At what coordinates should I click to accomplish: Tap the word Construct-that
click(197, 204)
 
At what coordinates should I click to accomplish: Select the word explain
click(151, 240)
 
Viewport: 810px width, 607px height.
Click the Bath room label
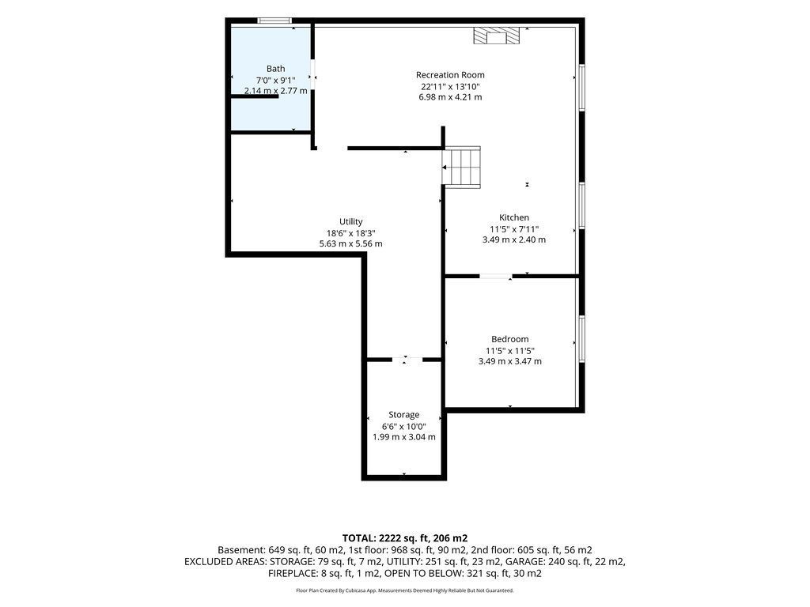(275, 69)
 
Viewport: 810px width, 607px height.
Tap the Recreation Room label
(450, 75)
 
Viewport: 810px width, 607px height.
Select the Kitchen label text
(514, 217)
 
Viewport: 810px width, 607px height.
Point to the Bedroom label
(510, 339)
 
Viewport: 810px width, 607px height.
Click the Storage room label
(404, 415)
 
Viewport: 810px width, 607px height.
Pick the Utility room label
(350, 221)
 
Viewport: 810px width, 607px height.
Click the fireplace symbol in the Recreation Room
(497, 36)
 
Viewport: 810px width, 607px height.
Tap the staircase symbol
(463, 168)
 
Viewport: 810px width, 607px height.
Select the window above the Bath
(274, 21)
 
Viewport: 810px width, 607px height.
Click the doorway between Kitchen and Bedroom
(496, 276)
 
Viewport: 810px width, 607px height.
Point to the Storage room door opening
(407, 360)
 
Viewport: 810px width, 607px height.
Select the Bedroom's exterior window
(581, 338)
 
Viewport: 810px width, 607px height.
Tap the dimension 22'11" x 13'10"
(450, 86)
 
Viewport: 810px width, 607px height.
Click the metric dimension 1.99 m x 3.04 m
(404, 437)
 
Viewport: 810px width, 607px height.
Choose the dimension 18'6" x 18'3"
(350, 233)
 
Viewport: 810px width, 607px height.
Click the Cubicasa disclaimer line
(404, 590)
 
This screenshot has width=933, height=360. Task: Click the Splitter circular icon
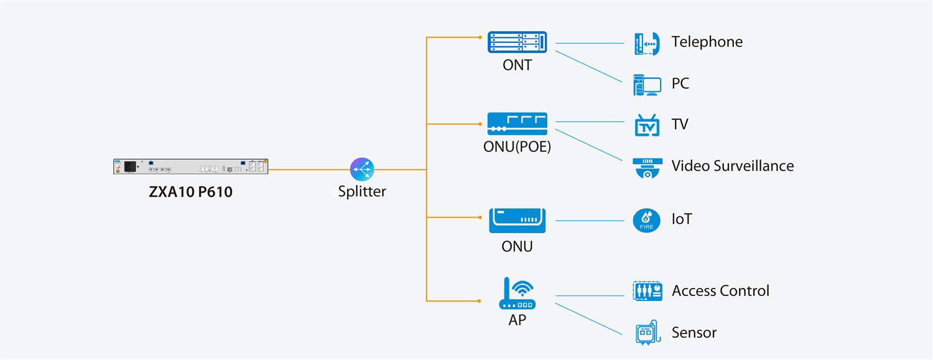coord(363,169)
========================================
> Directive
Return each line of the records above that contains the string "Select", treating uppercase and lowercase as different.

> Exercise solution
At what coordinates should I click to accomplish: Select the word explain
Select the Kitchen label text
Select the window above the Bath
Select the Bedroom's exterior window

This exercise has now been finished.